[Dataset excerpts]
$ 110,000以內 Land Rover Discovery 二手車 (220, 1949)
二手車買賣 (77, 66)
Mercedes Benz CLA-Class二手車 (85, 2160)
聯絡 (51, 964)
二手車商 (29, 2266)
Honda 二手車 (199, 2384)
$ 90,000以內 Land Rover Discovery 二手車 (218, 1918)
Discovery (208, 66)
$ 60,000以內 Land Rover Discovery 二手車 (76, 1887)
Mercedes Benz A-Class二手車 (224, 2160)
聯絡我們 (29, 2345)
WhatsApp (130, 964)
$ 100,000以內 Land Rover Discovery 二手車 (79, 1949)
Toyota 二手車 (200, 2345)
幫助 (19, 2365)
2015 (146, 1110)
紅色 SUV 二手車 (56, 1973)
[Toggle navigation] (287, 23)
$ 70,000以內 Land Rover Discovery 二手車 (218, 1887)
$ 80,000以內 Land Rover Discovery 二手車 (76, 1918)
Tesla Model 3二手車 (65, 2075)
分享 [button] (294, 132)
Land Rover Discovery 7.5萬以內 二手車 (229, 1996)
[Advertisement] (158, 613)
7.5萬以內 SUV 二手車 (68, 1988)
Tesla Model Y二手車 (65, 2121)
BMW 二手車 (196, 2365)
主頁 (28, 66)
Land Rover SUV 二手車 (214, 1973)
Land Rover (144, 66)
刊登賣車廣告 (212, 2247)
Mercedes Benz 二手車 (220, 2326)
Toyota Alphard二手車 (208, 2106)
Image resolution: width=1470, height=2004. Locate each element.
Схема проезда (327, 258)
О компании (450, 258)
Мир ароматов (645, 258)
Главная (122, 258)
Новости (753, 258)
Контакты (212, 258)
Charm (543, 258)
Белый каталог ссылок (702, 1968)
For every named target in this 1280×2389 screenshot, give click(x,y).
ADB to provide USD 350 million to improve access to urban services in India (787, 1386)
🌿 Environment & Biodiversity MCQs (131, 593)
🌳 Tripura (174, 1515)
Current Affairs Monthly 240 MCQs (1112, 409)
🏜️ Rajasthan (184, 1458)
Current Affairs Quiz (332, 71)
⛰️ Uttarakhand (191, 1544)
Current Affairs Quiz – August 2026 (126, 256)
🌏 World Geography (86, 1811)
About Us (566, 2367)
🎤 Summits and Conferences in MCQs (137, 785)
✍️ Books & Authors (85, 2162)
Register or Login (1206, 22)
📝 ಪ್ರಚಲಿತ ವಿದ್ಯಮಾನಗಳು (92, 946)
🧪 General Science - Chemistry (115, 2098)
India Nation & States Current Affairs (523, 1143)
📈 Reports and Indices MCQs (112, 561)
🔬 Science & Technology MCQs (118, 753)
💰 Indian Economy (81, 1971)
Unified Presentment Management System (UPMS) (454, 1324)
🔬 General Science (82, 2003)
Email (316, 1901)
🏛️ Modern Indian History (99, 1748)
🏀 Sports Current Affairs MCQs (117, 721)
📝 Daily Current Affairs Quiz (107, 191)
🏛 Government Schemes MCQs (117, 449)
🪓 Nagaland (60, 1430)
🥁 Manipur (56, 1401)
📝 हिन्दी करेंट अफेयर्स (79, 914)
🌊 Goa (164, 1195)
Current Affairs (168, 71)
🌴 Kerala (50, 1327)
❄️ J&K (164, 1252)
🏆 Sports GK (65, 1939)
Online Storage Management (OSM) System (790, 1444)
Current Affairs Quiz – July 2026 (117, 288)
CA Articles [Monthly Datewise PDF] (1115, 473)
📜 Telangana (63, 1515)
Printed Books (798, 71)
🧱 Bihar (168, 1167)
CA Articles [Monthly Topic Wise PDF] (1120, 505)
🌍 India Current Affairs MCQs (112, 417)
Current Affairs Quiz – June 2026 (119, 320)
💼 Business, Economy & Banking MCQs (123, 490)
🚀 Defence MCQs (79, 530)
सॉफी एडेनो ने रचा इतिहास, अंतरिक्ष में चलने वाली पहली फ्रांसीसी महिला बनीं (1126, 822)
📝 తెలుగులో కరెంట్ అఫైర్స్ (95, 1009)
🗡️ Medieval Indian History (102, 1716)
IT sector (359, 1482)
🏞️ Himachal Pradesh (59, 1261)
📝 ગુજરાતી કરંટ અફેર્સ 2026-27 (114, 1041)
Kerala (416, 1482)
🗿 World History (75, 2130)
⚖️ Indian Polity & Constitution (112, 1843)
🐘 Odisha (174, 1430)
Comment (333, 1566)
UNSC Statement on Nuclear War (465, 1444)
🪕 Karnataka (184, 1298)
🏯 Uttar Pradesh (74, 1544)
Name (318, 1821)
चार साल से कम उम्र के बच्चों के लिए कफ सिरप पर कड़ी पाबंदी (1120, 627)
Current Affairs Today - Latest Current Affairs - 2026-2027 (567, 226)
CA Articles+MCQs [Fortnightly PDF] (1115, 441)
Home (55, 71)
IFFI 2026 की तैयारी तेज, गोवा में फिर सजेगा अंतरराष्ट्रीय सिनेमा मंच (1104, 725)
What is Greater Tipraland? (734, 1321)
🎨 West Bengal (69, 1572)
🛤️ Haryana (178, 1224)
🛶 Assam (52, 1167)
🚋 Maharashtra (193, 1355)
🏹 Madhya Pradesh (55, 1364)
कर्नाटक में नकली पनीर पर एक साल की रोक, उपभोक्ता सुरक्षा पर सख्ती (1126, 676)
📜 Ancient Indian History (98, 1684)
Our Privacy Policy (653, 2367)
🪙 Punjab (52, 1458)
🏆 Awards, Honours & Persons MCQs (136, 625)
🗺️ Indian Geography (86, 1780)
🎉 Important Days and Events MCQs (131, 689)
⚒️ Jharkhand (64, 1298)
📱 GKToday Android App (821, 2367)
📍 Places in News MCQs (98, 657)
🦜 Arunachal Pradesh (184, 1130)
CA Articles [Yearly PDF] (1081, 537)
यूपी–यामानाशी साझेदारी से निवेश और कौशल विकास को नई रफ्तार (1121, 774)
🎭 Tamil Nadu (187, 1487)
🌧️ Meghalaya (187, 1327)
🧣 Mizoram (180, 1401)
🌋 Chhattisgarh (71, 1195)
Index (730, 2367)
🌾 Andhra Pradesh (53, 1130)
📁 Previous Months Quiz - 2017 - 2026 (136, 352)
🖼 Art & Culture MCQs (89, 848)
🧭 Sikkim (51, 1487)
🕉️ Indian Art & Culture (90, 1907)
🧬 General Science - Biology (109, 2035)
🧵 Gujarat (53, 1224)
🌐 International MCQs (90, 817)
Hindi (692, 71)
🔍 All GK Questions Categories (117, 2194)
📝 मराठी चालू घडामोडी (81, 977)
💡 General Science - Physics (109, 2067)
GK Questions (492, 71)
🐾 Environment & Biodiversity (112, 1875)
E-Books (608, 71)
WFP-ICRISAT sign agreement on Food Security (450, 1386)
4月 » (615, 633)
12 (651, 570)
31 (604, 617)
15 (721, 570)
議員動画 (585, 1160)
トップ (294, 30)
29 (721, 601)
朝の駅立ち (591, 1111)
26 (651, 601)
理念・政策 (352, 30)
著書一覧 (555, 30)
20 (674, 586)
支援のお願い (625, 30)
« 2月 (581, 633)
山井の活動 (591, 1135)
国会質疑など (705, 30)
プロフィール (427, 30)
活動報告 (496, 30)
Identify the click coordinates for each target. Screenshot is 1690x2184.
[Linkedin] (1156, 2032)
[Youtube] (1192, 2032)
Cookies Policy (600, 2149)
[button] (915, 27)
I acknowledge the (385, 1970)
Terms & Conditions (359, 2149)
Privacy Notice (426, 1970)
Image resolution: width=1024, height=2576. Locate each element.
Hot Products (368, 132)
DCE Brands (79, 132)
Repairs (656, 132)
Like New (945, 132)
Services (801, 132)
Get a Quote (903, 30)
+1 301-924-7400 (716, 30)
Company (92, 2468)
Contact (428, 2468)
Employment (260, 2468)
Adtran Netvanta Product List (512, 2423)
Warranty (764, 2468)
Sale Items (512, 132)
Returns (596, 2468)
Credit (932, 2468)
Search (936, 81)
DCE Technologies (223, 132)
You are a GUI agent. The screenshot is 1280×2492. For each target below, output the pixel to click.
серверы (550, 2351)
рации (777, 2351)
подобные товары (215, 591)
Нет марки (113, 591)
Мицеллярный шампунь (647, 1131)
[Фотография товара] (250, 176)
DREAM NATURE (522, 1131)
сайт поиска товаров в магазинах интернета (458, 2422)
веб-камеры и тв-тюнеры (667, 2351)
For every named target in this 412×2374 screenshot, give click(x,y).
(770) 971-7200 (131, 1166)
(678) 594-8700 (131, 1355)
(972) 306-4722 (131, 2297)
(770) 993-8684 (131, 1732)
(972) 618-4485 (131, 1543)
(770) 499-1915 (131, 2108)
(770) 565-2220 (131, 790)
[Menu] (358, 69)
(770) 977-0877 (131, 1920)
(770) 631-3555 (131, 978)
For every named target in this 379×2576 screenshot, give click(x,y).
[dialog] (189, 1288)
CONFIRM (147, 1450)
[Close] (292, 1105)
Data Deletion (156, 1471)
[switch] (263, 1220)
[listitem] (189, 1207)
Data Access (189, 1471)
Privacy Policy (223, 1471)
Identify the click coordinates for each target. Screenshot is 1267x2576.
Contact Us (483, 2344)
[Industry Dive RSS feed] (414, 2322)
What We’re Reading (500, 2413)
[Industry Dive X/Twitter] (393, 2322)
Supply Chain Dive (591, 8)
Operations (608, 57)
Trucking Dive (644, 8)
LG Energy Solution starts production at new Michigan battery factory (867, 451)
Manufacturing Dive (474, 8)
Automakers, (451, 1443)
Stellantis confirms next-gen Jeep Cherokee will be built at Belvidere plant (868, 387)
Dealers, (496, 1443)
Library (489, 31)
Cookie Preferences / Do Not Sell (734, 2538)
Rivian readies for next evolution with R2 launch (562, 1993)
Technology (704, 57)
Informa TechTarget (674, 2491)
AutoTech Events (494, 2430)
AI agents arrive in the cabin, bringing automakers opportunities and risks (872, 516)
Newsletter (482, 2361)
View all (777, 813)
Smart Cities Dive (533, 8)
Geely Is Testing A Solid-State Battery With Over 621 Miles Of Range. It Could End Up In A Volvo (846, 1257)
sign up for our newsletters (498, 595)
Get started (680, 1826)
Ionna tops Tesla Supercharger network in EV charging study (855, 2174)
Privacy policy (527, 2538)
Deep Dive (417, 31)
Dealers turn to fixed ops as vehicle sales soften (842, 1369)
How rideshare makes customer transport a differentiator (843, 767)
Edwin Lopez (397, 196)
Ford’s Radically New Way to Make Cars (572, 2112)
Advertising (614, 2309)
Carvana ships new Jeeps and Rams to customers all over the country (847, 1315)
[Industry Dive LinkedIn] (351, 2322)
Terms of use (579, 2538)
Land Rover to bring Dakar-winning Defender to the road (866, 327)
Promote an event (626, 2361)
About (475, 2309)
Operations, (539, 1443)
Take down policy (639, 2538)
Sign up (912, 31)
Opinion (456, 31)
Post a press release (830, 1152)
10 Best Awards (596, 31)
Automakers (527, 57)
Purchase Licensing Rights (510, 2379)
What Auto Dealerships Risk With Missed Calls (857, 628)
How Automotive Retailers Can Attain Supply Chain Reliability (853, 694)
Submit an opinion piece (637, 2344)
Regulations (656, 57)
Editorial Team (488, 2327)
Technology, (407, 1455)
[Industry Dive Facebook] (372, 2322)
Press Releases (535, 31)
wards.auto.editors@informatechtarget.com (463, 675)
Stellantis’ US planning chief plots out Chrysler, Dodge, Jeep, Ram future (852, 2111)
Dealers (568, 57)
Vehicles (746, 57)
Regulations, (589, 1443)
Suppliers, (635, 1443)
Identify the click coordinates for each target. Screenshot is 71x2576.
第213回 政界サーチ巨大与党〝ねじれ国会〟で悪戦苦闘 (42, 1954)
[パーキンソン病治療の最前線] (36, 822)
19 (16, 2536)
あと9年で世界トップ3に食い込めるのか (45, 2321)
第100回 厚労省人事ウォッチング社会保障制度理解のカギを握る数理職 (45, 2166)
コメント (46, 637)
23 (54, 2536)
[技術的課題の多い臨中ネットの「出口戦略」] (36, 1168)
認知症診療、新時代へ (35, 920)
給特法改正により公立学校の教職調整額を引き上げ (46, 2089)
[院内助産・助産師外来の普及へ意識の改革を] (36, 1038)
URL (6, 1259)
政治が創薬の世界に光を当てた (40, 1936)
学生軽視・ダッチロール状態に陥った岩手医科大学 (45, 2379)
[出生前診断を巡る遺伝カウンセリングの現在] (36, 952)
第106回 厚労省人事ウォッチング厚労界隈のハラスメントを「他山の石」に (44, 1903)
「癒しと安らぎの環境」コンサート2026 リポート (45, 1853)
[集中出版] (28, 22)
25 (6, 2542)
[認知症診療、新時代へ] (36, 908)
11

Activity →
Among the records above, extract exactly the lines from the line with "Privacy Notice (426, 1970)" to the line with "Privacy Policy (223, 1471)", both lines included, and leave out the rest.

Task output →
Privacy Notice (426, 1970)
Image resolution: width=1024, height=2576. Locate each element.
Hot Products (368, 132)
DCE Brands (79, 132)
Repairs (656, 132)
Like New (945, 132)
Services (801, 132)
Get a Quote (903, 30)
+1 301-924-7400 (716, 30)
Company (92, 2468)
Contact (428, 2468)
Employment (260, 2468)
Adtran Netvanta Product List (512, 2423)
Warranty (764, 2468)
Sale Items (512, 132)
Returns (596, 2468)
Credit (932, 2468)
Search (936, 81)
DCE Technologies (223, 132)
You are a GUI agent. The screenshot is 1280×2492. For each target below, output the pixel to click.
серверы (550, 2351)
рации (777, 2351)
подобные товары (215, 591)
Нет марки (113, 591)
Мицеллярный шампунь (647, 1131)
[Фотография товара] (250, 176)
DREAM NATURE (522, 1131)
сайт поиска товаров в магазинах интернета (458, 2422)
веб-камеры и тв-тюнеры (667, 2351)
For every named target in this 412×2374 screenshot, give click(x,y).
(770) 971-7200 (131, 1166)
(678) 594-8700 (131, 1355)
(972) 306-4722 (131, 2297)
(770) 993-8684 (131, 1732)
(972) 618-4485 (131, 1543)
(770) 499-1915 (131, 2108)
(770) 565-2220 (131, 790)
[Menu] (358, 69)
(770) 977-0877 (131, 1920)
(770) 631-3555 (131, 978)
For every named target in this 379×2576 screenshot, give click(x,y).
[dialog] (189, 1288)
CONFIRM (147, 1450)
[Close] (292, 1105)
Data Deletion (156, 1471)
[switch] (263, 1220)
[listitem] (189, 1207)
Data Access (189, 1471)
Privacy Policy (223, 1471)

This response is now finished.